Он ушел ненадолго, а я лежал, едва дыша, как придавленный двухтонным валуном. Когда он вернулся, в его руке был шприц. Сознаюсь вам, доктор Уортроп, мне в жизни никогда не было так страшно; голова у меня вновь пошла кругом, но не от снотворного, а от чистого ужаса. Я мог лишь беспомощно смотреть, как он щелкает по стеклу, как вдавливает поршень. Одинокая капля, показавшись на острие иглы, сверкнула в свете ламп, как безупречный алмаз.

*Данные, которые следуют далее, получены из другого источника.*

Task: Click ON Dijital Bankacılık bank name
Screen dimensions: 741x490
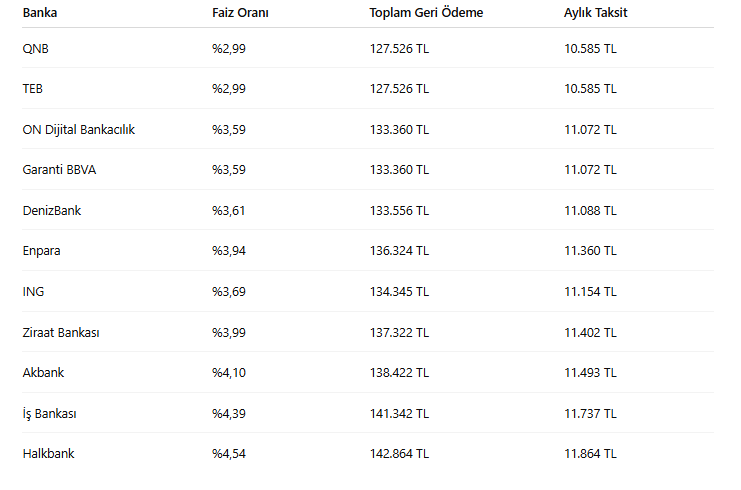Action: coord(78,129)
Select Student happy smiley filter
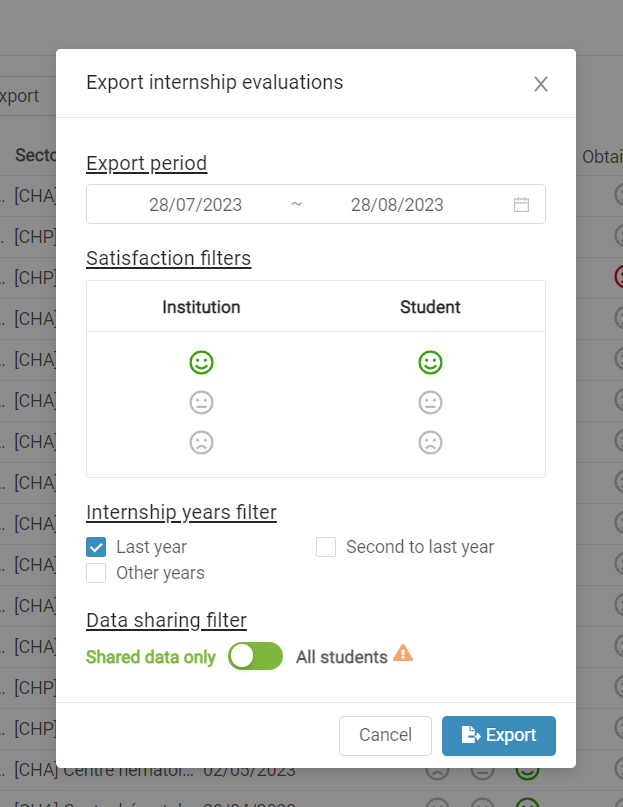 430,362
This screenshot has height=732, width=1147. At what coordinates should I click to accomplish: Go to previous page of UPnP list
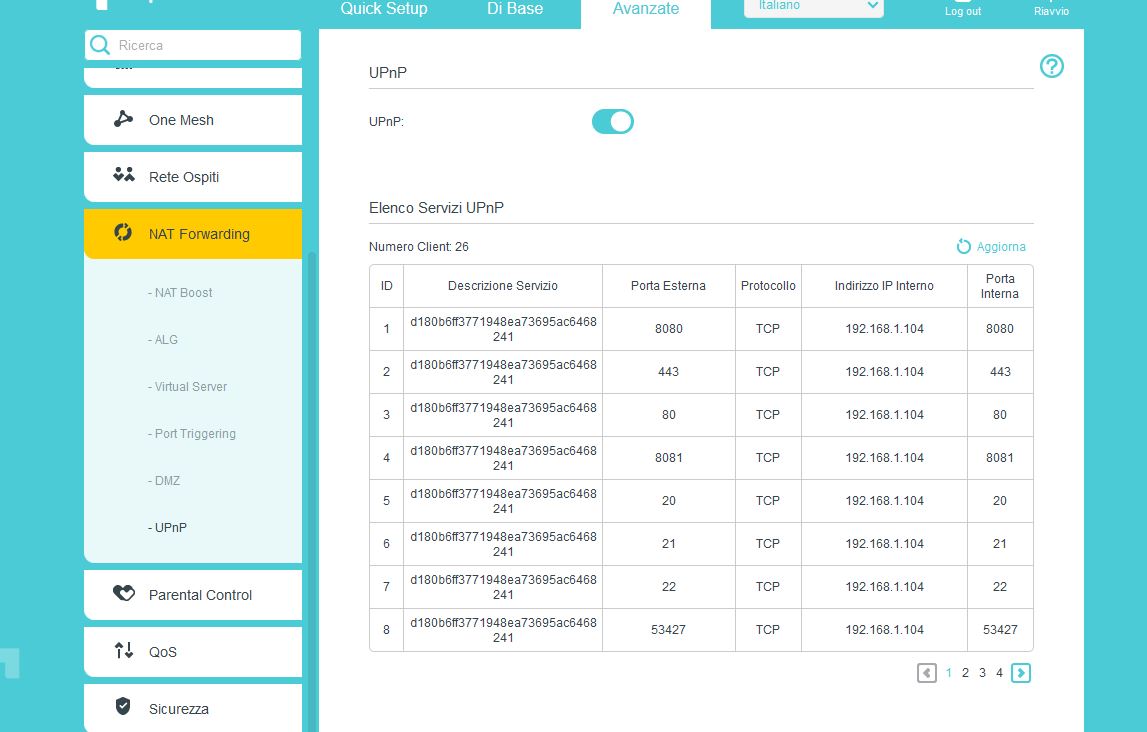[926, 673]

«Вы знаете, что это, Кендалл? – мягко спросил Кернс, прежде чем рассмеяться – сдавленно, тихо и долго. – Ну конечно же, нет! Это был риторический вопрос. Так вот, знайте – это очень редкий яд, который готовят из очищенной живицы пиритного дерева, любопытнейшего образчика наиболее зловещей флоры. Дерево это растет на одном-единственном острове в сорока морских милях от Галапагосского архипелага, более известном как Остров Демонов. Я просто без ума от этого названия; а вы? Так и пробуждает воображение… Но, кажется, я ударился в поэзию».
Он склонился ко мне – так близко, что я мог видеть свое отражение в темных, пустых омутах его глаз. Ох, эти его глаза! Я даже через тысячу лет не смог бы взглянуть в них без дрожи! Чернее черного, пустые, как сама пустота… Ни человечьи, ни звериные, доктор Уортроп; пустые, мертвые.
«Яд называется «типота», – прошептал он. – Запомните это, Кендалл! Когда Уортроп спросит, что я вам вколол, скажите ему: «Типота. Он отравил меня типотой!»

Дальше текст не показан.